Crazy DNA Remembers its Shape

Just add water and this DNA hydrogel forms into the letters DNA.  The texture reminds me a little bit of those little toy dinosaurs that you put into the water and they grow into bigger dinosaurs.  But hydrogel is not so much different than the superabsorbant polymer in that both are polymers and a hydrogel can contain up to 99.9% water (much less for the larger dinosaur).  

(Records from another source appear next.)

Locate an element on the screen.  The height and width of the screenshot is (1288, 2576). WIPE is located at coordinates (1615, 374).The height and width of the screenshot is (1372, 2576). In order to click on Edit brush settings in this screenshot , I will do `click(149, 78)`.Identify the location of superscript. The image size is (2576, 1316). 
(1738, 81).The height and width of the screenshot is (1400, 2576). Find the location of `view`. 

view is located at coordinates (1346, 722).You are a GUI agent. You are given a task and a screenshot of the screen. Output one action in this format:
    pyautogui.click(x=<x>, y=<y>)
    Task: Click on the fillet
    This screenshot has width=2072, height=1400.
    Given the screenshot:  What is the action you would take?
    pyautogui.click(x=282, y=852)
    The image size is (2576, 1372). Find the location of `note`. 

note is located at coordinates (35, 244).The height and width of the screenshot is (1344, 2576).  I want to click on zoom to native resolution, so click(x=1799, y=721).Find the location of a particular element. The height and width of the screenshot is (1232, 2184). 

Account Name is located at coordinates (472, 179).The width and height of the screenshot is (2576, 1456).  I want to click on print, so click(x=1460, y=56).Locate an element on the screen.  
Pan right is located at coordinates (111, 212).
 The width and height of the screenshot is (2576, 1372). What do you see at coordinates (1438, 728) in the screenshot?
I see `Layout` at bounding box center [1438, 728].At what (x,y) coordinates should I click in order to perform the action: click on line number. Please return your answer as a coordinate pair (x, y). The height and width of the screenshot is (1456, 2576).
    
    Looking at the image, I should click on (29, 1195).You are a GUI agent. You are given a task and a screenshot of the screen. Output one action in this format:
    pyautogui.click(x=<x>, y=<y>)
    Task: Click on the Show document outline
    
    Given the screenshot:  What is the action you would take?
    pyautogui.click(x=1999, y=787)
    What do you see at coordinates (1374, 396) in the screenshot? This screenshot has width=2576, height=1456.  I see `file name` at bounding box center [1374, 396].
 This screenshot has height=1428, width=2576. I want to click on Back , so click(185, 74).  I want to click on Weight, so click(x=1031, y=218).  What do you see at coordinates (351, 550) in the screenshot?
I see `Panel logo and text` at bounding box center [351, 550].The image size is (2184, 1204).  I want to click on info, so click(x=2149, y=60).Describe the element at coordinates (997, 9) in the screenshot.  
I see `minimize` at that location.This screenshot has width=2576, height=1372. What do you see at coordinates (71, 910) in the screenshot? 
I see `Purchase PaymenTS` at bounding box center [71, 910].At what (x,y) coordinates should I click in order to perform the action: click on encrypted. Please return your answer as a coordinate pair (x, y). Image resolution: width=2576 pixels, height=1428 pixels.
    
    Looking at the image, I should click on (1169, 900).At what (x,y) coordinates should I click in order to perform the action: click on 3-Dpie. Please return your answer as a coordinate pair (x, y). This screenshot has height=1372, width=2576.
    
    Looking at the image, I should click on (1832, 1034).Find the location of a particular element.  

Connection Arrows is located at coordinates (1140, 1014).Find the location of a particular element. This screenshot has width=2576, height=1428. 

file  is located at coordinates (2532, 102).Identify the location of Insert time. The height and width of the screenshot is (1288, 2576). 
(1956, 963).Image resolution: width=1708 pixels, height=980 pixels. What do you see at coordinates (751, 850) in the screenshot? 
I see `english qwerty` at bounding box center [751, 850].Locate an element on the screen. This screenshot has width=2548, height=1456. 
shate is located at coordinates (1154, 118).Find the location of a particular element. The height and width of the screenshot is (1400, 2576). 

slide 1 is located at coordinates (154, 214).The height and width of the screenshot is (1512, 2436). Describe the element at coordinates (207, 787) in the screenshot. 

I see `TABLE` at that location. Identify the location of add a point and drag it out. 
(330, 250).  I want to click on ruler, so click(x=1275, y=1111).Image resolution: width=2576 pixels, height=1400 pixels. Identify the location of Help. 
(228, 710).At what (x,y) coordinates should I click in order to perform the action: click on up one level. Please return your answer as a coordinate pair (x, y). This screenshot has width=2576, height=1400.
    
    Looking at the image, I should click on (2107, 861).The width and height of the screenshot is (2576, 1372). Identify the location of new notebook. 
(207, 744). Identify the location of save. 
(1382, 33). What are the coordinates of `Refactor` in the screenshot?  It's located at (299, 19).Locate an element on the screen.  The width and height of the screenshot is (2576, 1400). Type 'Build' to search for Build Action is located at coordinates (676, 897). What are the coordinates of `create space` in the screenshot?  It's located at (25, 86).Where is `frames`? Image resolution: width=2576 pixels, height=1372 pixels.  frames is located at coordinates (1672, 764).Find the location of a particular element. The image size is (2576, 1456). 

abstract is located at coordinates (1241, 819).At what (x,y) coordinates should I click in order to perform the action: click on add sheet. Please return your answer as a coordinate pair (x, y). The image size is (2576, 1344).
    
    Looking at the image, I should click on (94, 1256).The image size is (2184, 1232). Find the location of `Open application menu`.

People are doing a lot of different research on hydrogels and have found many applications including: biosensors, environmentally sensitive smart gels, tissue engineering, contact lenses, drug delivery (put some drugs in a hydrogel that slowly releases them over time), water gel explosives and rectal drug delivery.  Some other less common uses are breast implants and adhesives.  Scientists are trying to get the right physicochemical characteristics like rheology, viscoscity, and surface tension to help make new applications.  
What makes this hydrogel different?  Firstly, it is made using DNA.  DNA  make different shapes during replication and branching.  Understanding  branched DNA has led to making new shapes with  DNA, termed DNA origami.  This new molecular scale engineering have also helped scientists make new drug delivery vehicles e.g. putting drugs in a box constructed by DNA.  This hydrogel is not so different than the DNA origami except that it reacts to make the shapes with water.
This was reported in Nature Nanotechnology.  We'll see if these scientists can take it to the next level to produce better drug delivery vehicles and perhaps better wound treatments with water absorbing hydrogels.  Possibly the art community might also contribute to make interesting shape shifting hydrogels but hopefully not by making DNA dinosaurs.